*EXCERPT*
************

What is Tokenization?
A deep dive on tokenization, its benefits and drawbacks, and how it compares to encryption.
Security has traditionally been treated as a featureless and burdensome expense paid by organizations. Tokenization, however, has reframed the conversation, leading to an explosion in its usage over the last few years.
To understand how tokenization levels the playing field, it’s helpful to understand:
- What tokenization is, why it’s important, and how it compares to encryption.
- What a tokenization platform is and how it helps developers satisfy their compliance and security requirements without the distractions, costs, and liabilities of securing it themselves.
- How tokenization differs from encryption (spoiler: they’re complimentary).
A brief introduction to tokens and tokenization
A token is a non-exploitable identifier that references sensitive data. Tokens can take any shape, are safe to expose, and are easy to integrate. Tokenization refers to the process of storing data and creating a token. The process is completed by a tokenization platform and looks something like this:
- You enter sensitive data into a tokenization platform.
- The tokenization platform securely stores the sensitive data.
- The system provides a token to use in place of your sensitive data.
What is a third-party tokenization platform and what does it do?
Tokenization platforms can be split into two functions: a token vault and its services.
The token vault offers a secure and compliant location to store the original data (e.g,. card numbers). The services provide organizations the ability to collect, abstract, permission and use the tokens or variations of the underlying data. Combined, these two components provide organizations a way to collect, store, and use sensitive data without assuming the ongoing costs, delays, and liabilities of securing it themselves.
How are tokens used?
Instead of using the sensitive data, developers and their applications use previously generated tokens to execute traditional operations that sensitive data would provide, like performing analyses, generating documents, or customer verification.
To see how this works, let’s take a look at two examples:
A company needs PII to generate and send tax documents for its employees. This company doesn’t want to go through the trouble of securing their employees’ data within their own system, so they use a tokenization platform for storing sensitive employee data. During onboarding, employees provide their PII via a form hosted on a company’s website.
Although the company hosts the website, the form uses an iframe which captures and sends PII to the tokenization platform. Tokens are generated to represent the PII and given back to the company. The company uses the tokenization platform to process and generate the tax document complete with the necessary sensitive information, all without the company worrying about compliance.
Another company needs PCI information from its customers to process payment for its e-commerce website. Similar to the company mentioned above, they don’t want to build a compliant system that doesn’t give them a competitive advantage. Additionally, they don’t want to be locked into a specific payment processor. They opt for a tokenization platform that can process payments with many payment processors.
When customers reach the point on their e-commerce site to enter payment information, an iframe is used to send PCI information to the tokenization platform. Tokens representing the customer PCI information are sent back to the company. As soon as the customer takes action to purchase, the company makes requests with that customer’s tokens through a proxy that calls a payment processor to charge the customer’s payment method. This was all done without the company needing to comply with stringent PCI compliant policies.

************

*TASK*
According to the tokenization article, into which two functions can tokenization platforms be split?

************

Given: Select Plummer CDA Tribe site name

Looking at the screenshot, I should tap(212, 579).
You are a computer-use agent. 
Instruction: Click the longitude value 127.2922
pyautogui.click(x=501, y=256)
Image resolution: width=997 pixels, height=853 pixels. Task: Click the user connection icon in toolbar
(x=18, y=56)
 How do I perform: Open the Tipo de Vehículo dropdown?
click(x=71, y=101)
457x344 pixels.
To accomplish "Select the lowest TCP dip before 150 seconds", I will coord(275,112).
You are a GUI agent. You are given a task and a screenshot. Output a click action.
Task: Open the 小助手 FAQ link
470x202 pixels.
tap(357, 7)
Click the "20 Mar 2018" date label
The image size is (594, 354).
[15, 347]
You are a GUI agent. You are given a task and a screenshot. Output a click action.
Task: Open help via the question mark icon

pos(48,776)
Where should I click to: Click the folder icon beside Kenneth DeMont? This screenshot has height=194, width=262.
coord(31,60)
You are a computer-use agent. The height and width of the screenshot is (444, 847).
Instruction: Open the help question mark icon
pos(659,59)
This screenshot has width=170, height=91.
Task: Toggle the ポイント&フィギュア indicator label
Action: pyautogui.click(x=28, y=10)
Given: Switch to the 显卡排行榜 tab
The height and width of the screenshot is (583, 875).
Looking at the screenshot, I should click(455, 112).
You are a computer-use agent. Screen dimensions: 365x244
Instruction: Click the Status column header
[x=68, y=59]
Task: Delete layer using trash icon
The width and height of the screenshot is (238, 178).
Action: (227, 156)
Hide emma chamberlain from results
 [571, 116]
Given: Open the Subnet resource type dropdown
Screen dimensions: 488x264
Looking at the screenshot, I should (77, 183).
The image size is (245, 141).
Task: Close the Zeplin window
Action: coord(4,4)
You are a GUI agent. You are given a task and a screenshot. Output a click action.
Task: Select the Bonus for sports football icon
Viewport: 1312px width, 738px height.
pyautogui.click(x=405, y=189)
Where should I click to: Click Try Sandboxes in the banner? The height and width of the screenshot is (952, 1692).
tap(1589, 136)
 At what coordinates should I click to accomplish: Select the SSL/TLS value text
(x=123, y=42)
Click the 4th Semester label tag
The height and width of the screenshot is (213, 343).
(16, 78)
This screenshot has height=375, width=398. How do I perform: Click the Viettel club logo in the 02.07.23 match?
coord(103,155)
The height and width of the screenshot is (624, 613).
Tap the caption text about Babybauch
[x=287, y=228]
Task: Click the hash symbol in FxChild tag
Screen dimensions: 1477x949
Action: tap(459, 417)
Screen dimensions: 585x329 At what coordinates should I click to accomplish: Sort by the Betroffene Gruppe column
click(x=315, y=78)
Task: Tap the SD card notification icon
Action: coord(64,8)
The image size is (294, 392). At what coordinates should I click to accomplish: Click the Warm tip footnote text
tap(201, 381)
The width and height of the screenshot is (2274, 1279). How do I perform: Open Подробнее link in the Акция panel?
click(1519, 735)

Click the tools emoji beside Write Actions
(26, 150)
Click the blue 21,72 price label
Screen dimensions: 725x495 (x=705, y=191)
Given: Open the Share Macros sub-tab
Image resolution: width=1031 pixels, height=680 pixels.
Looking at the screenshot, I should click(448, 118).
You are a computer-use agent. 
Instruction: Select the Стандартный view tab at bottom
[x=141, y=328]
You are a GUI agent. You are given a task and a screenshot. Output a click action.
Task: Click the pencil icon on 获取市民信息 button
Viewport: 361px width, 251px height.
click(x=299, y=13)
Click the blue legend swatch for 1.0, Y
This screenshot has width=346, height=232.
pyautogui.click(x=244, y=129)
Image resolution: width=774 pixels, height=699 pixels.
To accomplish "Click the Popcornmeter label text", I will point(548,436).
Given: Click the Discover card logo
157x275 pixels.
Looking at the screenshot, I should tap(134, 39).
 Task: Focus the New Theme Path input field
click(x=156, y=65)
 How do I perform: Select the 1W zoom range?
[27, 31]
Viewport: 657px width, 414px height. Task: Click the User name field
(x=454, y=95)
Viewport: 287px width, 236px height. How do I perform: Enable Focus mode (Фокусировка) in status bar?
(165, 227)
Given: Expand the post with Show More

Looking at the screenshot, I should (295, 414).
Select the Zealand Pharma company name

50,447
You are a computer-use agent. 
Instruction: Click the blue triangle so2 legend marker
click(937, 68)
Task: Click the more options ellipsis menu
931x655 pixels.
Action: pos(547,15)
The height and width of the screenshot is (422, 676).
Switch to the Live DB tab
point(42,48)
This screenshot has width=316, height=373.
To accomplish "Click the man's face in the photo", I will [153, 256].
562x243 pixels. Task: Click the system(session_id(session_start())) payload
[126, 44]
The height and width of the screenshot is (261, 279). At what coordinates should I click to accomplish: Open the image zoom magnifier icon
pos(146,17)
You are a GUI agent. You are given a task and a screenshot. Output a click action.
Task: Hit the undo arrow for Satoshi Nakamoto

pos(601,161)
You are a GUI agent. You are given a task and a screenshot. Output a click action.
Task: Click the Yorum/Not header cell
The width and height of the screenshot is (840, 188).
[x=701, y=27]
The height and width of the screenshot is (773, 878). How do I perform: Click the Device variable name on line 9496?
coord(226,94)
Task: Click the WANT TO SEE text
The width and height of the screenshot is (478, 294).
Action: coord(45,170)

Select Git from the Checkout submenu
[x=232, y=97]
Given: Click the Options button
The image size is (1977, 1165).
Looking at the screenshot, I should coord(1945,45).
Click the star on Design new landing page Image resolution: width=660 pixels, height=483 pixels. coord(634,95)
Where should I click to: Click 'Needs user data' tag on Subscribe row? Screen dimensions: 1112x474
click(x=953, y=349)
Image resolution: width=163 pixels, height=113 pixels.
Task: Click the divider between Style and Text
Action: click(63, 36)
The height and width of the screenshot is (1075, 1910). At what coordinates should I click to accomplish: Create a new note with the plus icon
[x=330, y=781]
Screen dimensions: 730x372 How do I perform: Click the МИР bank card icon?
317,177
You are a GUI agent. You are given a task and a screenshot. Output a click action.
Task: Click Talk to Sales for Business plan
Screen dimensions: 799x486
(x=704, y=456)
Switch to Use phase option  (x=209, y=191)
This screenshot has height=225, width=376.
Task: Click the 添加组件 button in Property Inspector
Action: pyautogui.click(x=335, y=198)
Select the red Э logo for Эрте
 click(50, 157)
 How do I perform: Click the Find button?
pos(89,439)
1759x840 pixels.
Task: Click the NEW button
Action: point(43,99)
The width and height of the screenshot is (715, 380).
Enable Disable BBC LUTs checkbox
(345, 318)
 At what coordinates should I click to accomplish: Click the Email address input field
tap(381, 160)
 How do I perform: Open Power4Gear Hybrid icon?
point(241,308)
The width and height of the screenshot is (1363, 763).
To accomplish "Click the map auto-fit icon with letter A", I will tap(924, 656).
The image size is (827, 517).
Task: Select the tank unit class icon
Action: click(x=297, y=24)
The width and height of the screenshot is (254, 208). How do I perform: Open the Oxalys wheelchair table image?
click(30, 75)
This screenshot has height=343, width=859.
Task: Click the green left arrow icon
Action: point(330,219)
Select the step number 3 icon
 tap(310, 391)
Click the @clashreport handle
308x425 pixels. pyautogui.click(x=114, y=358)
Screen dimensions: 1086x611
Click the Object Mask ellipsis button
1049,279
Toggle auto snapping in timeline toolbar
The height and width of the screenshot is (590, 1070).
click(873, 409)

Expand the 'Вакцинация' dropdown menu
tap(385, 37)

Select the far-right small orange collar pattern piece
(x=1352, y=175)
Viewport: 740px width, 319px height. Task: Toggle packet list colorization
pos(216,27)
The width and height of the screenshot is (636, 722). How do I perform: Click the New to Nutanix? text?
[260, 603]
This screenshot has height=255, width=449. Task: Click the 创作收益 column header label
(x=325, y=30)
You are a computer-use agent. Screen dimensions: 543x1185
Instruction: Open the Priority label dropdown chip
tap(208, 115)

************

*TASK SOLUTION*
A token vault and its services.